TO DO:
- 1) From the contract amendment, write out word for word the passage that begins at "B. Employer and" and stops after "Xxxxxxx X. Xxxxx.".
- 2) In the contract amendment, what is the new end date of the agreement's initial term?

B. Employer and Xxxxxxx now desire to amend certain provisions
of the Agreement as set forth herein.
NOW, THEREFORE, the parties hereby agree as follows:
1. Section 1(a) of the Agreement is hereby amended to extend
the initial term of this Agreement until December 31, 2000 which shall
thereafter be extended for additional one year terms unless either Employer or
Xxxxxxx gives notice of its or his intention not to extend the Agreement at
least six months prior to the end of the initial term or any renewal term
thereof.
2. Section 2(a)(ii) of the Agreement is hereby amended to
provide that the Bonus payable to Xxxxxxx shall be equal to the applicable
percentage specified in the Agreement of the annual net pre-tax profits of
Employer, as determined before deduction of the Bonus payable to Xxxxxxx and the
bonus payable to Xxxxxxx X. Xxxxx.

LISTED RECORDS:
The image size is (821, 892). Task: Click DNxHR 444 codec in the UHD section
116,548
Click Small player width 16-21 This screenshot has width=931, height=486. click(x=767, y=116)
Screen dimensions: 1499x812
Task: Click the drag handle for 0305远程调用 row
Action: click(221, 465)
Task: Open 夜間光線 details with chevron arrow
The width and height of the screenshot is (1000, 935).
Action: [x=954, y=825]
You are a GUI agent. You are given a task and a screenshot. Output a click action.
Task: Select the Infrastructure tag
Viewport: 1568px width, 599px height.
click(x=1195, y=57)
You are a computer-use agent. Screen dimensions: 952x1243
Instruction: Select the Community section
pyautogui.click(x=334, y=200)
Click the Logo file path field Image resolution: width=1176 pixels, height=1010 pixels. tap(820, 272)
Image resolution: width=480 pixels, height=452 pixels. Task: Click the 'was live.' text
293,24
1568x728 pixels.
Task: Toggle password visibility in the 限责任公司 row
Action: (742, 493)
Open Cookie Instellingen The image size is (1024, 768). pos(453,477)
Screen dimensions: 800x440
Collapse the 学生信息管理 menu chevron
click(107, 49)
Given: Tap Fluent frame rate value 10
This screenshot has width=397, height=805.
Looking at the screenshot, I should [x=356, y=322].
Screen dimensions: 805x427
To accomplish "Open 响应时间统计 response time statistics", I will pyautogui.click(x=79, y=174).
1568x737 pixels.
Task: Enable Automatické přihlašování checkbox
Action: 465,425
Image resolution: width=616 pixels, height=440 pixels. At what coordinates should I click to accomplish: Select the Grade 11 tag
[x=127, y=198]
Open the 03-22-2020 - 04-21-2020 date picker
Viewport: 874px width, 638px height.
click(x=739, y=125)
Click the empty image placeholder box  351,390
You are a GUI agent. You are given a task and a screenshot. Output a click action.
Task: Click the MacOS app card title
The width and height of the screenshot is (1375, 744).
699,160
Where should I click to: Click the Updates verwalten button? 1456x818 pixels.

THE SOLUTIONS:
- 1)
B. Employer and Xxxxxxx now desire to amend certain provisions
of the Agreement as set forth herein.
NOW, THEREFORE, the parties hereby agree as follows:
1. Section 1(a) of the Agreement is hereby amended to extend
the initial term of this Agreement until December 31, 2000 which shall
thereafter be extended for additional one year terms unless either Employer or
Xxxxxxx gives notice of its or his intention not to extend the Agreement at
least six months prior to the end of the initial term or any renewal term
thereof.
2. Section 2(a)(ii) of the Agreement is hereby amended to
provide that the Bonus payable to Xxxxxxx shall be equal to the applicable
percentage specified in the Agreement of the annual net pre-tax profits of
Employer, as determined before deduction of the Bonus payable to Xxxxxxx and the
bonus payable to Xxxxxxx X. Xxxxx.

- 2) December 31, 2000